* _Aim of the exercise_: Your response should be every line of the data, written out exactly.

* _Material for this task_:
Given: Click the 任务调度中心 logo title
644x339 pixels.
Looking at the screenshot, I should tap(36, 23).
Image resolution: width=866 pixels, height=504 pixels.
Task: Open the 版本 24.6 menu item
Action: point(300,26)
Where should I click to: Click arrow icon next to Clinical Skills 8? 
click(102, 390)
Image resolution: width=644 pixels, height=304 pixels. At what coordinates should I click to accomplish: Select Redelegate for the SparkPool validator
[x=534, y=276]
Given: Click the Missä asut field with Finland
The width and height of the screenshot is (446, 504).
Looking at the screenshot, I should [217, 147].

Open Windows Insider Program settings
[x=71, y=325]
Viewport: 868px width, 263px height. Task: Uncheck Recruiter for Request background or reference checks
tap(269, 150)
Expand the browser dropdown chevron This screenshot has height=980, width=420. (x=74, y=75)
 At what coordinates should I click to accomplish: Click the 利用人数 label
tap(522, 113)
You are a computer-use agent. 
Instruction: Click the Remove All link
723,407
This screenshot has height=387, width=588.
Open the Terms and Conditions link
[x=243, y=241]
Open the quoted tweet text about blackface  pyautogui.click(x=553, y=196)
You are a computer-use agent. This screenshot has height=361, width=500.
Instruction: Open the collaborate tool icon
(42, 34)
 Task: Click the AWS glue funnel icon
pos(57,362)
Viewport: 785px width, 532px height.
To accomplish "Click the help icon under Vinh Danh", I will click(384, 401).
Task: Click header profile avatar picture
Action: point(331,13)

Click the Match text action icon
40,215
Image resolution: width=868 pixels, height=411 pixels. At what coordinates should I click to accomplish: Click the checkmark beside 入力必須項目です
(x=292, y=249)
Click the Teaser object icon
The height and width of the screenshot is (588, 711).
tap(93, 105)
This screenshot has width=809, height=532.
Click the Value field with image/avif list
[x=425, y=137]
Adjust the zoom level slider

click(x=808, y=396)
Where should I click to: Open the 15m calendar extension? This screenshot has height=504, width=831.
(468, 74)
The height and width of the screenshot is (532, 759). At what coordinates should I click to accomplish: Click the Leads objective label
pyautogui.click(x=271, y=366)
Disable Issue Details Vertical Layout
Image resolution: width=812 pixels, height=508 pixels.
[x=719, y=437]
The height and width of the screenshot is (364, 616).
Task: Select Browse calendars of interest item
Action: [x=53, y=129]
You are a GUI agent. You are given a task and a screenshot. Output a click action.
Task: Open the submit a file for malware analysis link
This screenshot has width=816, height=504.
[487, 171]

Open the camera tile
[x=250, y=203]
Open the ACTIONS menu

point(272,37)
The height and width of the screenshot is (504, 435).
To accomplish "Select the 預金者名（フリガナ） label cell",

* _Reply to the exercise_:
Given: Click the 任务调度中心 logo title
644x339 pixels.
Looking at the screenshot, I should tap(36, 23).
Image resolution: width=866 pixels, height=504 pixels.
Task: Open the 版本 24.6 menu item
Action: point(300,26)
Where should I click to: Click arrow icon next to Clinical Skills 8? 
click(102, 390)
Image resolution: width=644 pixels, height=304 pixels. At what coordinates should I click to accomplish: Select Redelegate for the SparkPool validator
[x=534, y=276]
Given: Click the Missä asut field with Finland
The width and height of the screenshot is (446, 504).
Looking at the screenshot, I should [217, 147].

Open Windows Insider Program settings
[x=71, y=325]
Viewport: 868px width, 263px height. Task: Uncheck Recruiter for Request background or reference checks
tap(269, 150)
Expand the browser dropdown chevron This screenshot has height=980, width=420. (x=74, y=75)
 At what coordinates should I click to accomplish: Click the 利用人数 label
tap(522, 113)
You are a computer-use agent. 
Instruction: Click the Remove All link
723,407
This screenshot has height=387, width=588.
Open the Terms and Conditions link
[x=243, y=241]
Open the quoted tweet text about blackface  pyautogui.click(x=553, y=196)
You are a computer-use agent. This screenshot has height=361, width=500.
Instruction: Open the collaborate tool icon
(42, 34)
 Task: Click the AWS glue funnel icon
pos(57,362)
Viewport: 785px width, 532px height.
To accomplish "Click the help icon under Vinh Danh", I will click(384, 401).
Task: Click header profile avatar picture
Action: point(331,13)

Click the Match text action icon
40,215
Image resolution: width=868 pixels, height=411 pixels. At what coordinates should I click to accomplish: Click the checkmark beside 入力必須項目です
(x=292, y=249)
Click the Teaser object icon
The height and width of the screenshot is (588, 711).
tap(93, 105)
This screenshot has width=809, height=532.
Click the Value field with image/avif list
[x=425, y=137]
Adjust the zoom level slider

click(x=808, y=396)
Where should I click to: Open the 15m calendar extension? This screenshot has height=504, width=831.
(468, 74)
The height and width of the screenshot is (532, 759). At what coordinates should I click to accomplish: Click the Leads objective label
pyautogui.click(x=271, y=366)
Disable Issue Details Vertical Layout
Image resolution: width=812 pixels, height=508 pixels.
[x=719, y=437]
The height and width of the screenshot is (364, 616).
Task: Select Browse calendars of interest item
Action: [x=53, y=129]
You are a GUI agent. You are given a task and a screenshot. Output a click action.
Task: Open the submit a file for malware analysis link
This screenshot has width=816, height=504.
[487, 171]

Open the camera tile
[x=250, y=203]
Open the ACTIONS menu

point(272,37)
The height and width of the screenshot is (504, 435).
To accomplish "Select the 預金者名（フリガナ） label cell",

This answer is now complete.